A representative from each team will be surrounding their phones as they enter the room. While they are in the room they will learn their teams’ film theme, hidden phrase and mandatory prop.
This information is not just given to the representatives, they will have to take part in a series of games to get this information. Once all the games have been played and everyone has all the information that they need their phones are returned and the shootout officially begins.
This year was the 16th 48-hour shootout. Darragh Liaskos, a Junior studying Media and social change recently took part in the 2018 48-hour shootout.
The shootout attracts people from all different majors and teams have no size minimums or maximums.
“You can have as many people on your team as possible, like I know one team had 15 people. Our team had 4 people. So you just pick who you want and who you think you need.” Said, Darragh
This year 15 teams competed in the shootout. Darragh was on A Series of Bad Decisions. Her team was different than the rest, their film, Swipe featured only queer relationships.
Darragh explained how this came to be “Our film was called Swipe, we didn’t actually set out to have queer characters, it just kinda ended up like that based on the fact that it didn’t really matter. It didn’t affect the story at all to have queer characters in it.”
The casual acceptance in creating visibly queer characters may be common in a university setting but it’s not that way in the film industry. According to a new survey released in May by media watchdog group GLAAD — the visibility of LGBT characters in film actually went down in 2016.
GLAAD’s Studio Responsibility Index looks at LGBT inclusion by films released by 7 major film studios. Films are given the Vito Russo Test, a test that asks main questions, Does the film contain an identifiable LGBT character? Is this character known for more than their sexuality or gender identity? And would the plot significantly change if this character was removed?
If the answer to all 3 questions is yes then the film passes, if not then it does not.

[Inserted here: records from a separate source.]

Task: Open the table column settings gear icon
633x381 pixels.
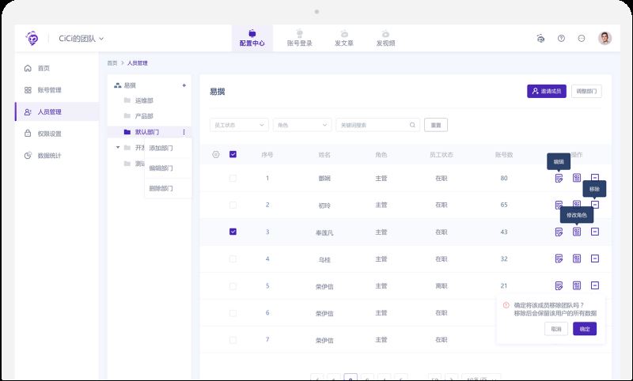Action: coord(215,154)
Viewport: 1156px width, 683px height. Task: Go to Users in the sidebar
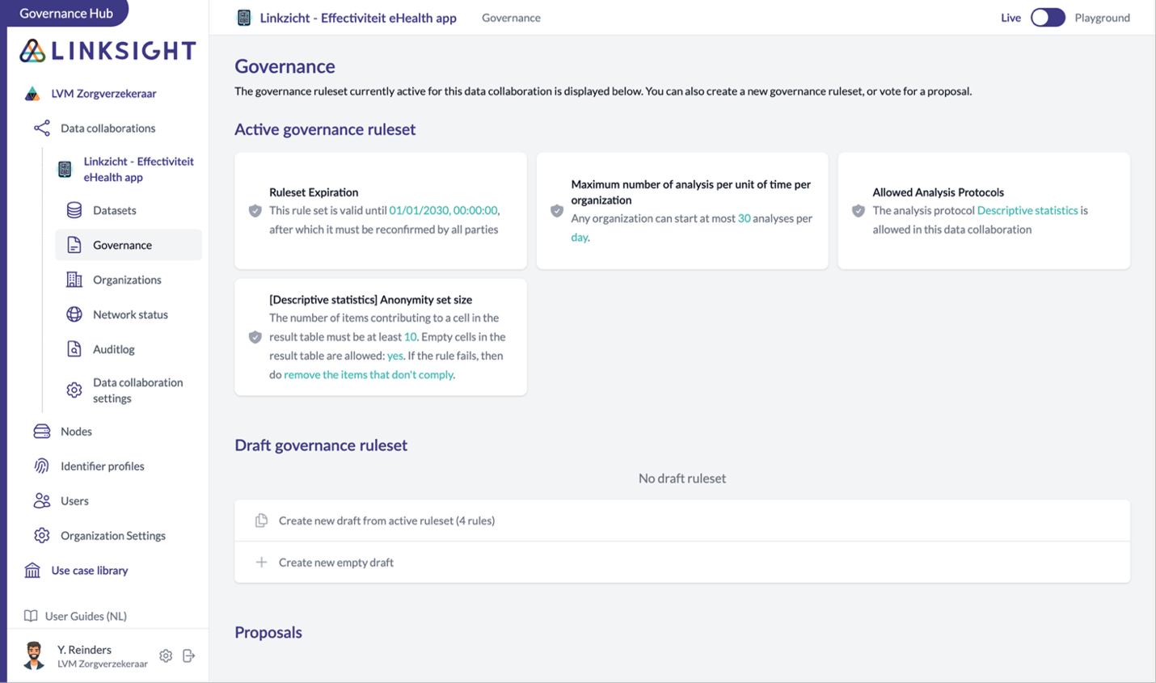point(74,501)
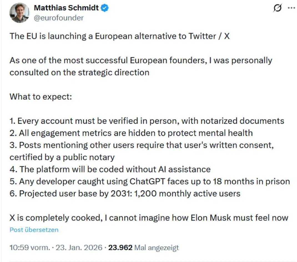Click list item 6 about projected user base
This screenshot has width=297, height=262.
(125, 194)
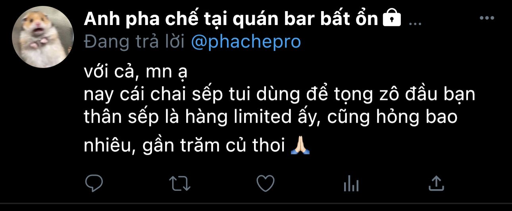The height and width of the screenshot is (211, 512).
Task: Click the padlock protected account icon
Action: pos(392,19)
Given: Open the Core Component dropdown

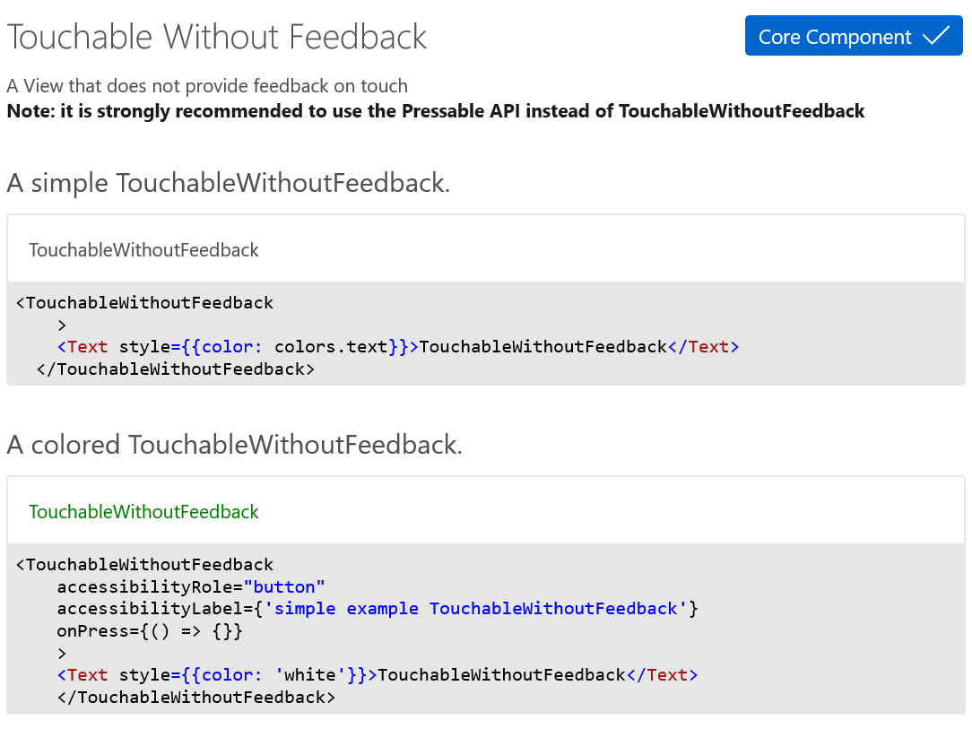Looking at the screenshot, I should [x=853, y=36].
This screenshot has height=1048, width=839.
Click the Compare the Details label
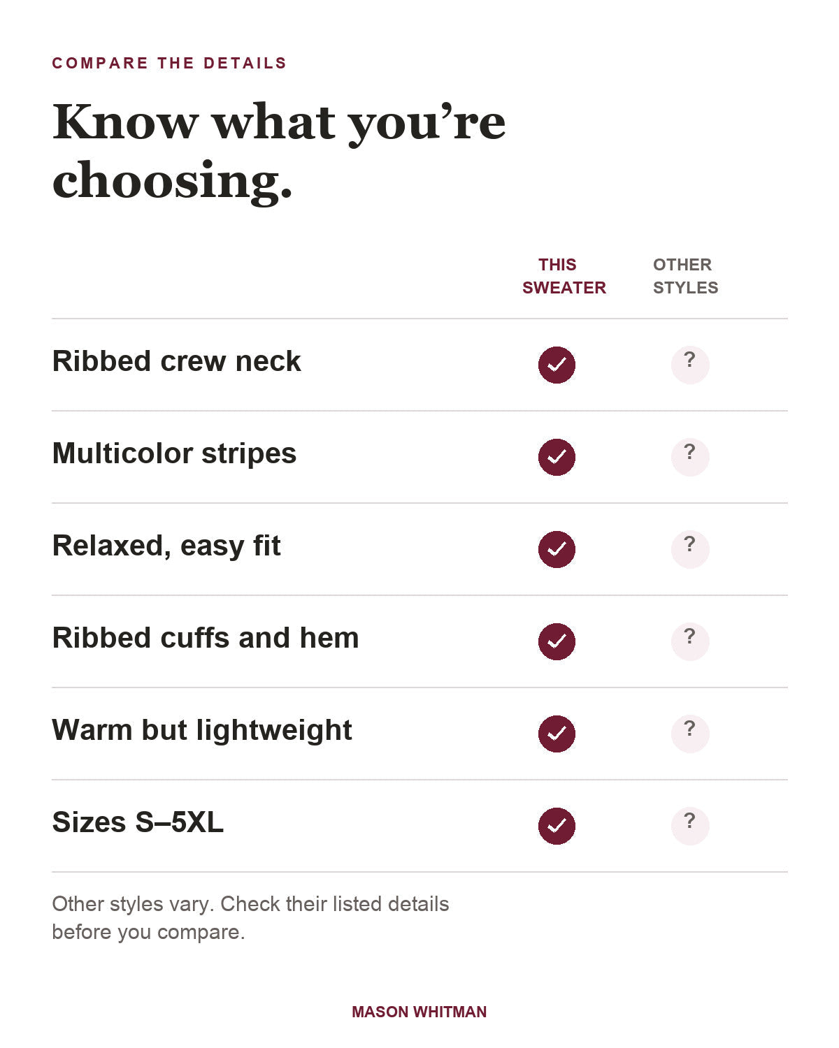pos(169,63)
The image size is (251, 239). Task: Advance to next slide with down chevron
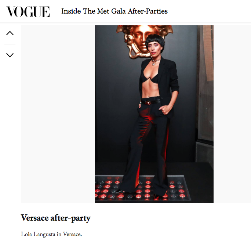(x=10, y=55)
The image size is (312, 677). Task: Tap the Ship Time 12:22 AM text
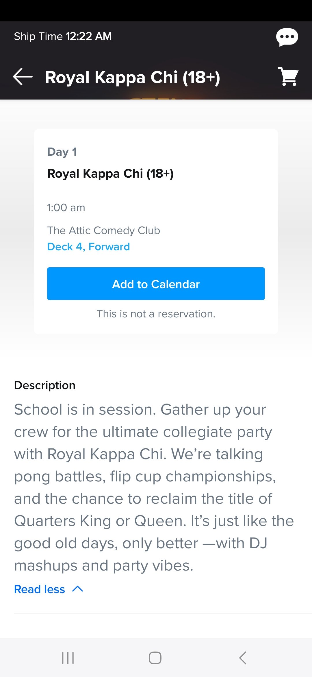[63, 36]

In 2016 only 39% movies examined passed the Vito Russo test In 2014 55 percent of films passed the test.
Increasing representation of LGBT people is something everyone should be thinking about, not just people in the community according to Darragh “I think that it is definitely
a problem that everyone should definitely work on like I think that queer creatures are probably more aware of it because they grew up not really seeing that in their media.” While Darragh hopes more people will think about how to tell stories that reflect the diversity of human experience, she will keep working on creating queer representation in her work without making it be forced.
“Sometimes it should be intentional because representation matters so like you would want to write in a queer character but it’s also just kinda like that makes it kinda like forced. So I think within my career if we have a queer character we do if we don’t we don’t, it’s not a huge intentional idea.”